## Text excerpt
● ● ● ● ●
Quantifying the incidence of severe-febrile-illness hospital admissions in sub-Saharan Africa.
Roddy P., Dalrymple U., Jensen TO., Dittrich S., Rao VB., Pfeffer DA., Twohig KA., Roberts T., Bernal O., Guillen E.
Severe-febrile-illness (SFI) is a common cause of morbidity and mortality across sub-Saharan Africa (SSA). The burden of SFI in SSA is currently unknown and its estimation is fraught with challenges. This is due to a lack of diagnostic capacity for SFI in SSA, and thus a dearth of baseline data on the underlying etiology of SFI cases and scant SFI-specific causative-agent prevalence data. To highlight the public health significance of SFI in SSA, we developed a Bayesian model to quantify the incidence of SFI hospital admissions in SSA. Our estimates indicate a mean population-weighted SFI-inpatient-admission incidence rate of 18.4 (6.8-31.1, 68% CrI) per 1000 people for the year 2014, across all ages within areas of SSA with stable Plasmodium falciparum transmission. We further estimated a total of 16,200,337 (5,993,249-27,321,779, 68% CrI) SFI hospital admissions. This analysis reveals the significant burden of SFI in hospitals in SSA, but also highlights the paucity of pathogen-specific prevalence and incidence data for SFI in SSA. Future improvements in pathogen-specific diagnostics for causative agents of SFI will increase the abundance of SFI-specific prevalence and incidence data, aid future estimations of SFI burden, and enable clinicians to identify SFI-specific pathogens, administer appropriate treatment and management, and facilitate appropriate antibiotic use.
● ● ● ● ●
## The task
Copy word for word the passage of the text on severe febrile illness in sub-Saharan Africa that opens with the words containing "Quantifying the incidence" and closes with "O., Guillen E.".

## Listed entries
● ● ● ● ●
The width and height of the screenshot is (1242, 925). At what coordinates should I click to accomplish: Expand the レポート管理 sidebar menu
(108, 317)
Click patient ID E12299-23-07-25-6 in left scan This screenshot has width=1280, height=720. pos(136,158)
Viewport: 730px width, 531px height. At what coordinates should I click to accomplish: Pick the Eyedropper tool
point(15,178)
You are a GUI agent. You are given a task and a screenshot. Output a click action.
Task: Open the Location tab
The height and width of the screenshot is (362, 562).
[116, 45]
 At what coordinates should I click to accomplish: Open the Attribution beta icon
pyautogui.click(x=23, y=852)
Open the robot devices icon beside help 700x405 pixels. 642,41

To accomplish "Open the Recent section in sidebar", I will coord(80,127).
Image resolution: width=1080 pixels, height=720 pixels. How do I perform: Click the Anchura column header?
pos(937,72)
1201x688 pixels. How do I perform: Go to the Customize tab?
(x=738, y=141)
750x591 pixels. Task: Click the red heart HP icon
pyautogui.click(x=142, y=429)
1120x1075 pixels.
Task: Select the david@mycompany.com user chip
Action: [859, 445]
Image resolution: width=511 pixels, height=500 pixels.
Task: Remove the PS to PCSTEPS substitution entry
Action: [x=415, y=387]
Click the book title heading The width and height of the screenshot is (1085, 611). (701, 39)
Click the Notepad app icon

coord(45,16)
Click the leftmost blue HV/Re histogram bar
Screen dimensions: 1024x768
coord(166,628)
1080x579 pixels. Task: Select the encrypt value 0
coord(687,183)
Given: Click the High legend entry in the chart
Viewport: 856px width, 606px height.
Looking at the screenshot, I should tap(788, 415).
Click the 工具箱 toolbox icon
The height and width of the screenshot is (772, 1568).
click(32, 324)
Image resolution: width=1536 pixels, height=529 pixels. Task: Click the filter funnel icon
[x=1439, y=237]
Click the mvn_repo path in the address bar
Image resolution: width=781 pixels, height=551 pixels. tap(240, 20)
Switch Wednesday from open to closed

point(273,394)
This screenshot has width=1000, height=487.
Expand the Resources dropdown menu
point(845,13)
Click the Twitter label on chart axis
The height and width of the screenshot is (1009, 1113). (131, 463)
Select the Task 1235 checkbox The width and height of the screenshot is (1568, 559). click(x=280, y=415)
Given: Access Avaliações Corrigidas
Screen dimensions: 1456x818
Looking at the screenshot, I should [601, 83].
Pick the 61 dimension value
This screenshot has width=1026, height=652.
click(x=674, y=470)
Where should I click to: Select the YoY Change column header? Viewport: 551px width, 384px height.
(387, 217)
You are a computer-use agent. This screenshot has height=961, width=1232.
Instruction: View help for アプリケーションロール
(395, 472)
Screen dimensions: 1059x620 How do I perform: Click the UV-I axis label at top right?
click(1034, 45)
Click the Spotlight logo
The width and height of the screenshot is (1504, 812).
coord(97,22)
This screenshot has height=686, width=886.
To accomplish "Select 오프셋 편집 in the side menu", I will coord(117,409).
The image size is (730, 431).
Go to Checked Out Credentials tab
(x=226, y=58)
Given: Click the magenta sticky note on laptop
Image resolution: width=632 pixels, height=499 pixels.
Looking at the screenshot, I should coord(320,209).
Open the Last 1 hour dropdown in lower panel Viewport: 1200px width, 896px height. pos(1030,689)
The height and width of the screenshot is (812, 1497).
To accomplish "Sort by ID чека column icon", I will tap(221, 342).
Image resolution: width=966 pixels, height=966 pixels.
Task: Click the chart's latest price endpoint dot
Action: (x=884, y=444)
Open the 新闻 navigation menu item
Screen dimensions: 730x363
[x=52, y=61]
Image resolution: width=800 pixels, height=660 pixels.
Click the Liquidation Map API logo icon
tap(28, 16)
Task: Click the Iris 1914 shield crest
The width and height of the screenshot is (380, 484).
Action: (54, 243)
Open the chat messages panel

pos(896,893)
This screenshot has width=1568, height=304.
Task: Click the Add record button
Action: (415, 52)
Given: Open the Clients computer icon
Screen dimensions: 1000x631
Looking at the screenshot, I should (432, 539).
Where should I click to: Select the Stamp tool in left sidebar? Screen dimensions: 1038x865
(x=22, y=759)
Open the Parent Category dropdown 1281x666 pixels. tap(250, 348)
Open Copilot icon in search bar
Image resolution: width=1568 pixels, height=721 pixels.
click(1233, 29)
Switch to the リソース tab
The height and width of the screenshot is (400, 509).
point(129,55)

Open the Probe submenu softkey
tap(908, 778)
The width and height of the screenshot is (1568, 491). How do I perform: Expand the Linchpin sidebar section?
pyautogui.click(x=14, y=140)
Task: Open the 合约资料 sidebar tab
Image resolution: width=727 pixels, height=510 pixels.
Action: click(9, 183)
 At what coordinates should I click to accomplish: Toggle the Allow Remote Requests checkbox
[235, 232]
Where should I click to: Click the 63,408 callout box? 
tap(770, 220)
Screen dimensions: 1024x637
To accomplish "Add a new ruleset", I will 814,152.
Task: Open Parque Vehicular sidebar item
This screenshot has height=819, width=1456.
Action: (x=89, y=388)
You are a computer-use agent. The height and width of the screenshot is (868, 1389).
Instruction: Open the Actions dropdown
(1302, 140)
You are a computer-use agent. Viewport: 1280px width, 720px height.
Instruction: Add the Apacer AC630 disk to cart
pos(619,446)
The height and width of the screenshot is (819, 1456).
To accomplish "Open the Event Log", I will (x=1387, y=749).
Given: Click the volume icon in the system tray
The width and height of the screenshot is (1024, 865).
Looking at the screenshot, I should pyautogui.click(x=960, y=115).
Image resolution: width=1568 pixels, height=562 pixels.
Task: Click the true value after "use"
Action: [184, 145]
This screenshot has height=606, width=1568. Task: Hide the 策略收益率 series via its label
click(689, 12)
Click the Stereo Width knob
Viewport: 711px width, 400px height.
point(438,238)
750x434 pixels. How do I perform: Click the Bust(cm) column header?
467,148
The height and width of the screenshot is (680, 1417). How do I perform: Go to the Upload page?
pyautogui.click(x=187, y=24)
● ● ● ● ●
## Exercise response
Quantifying the incidence of severe-febrile-illness hospital admissions in sub-Saharan Africa.
Roddy P., Dalrymple U., Jensen TO., Dittrich S., Rao VB., Pfeffer DA., Twohig KA., Roberts T., Bernal O., Guillen E.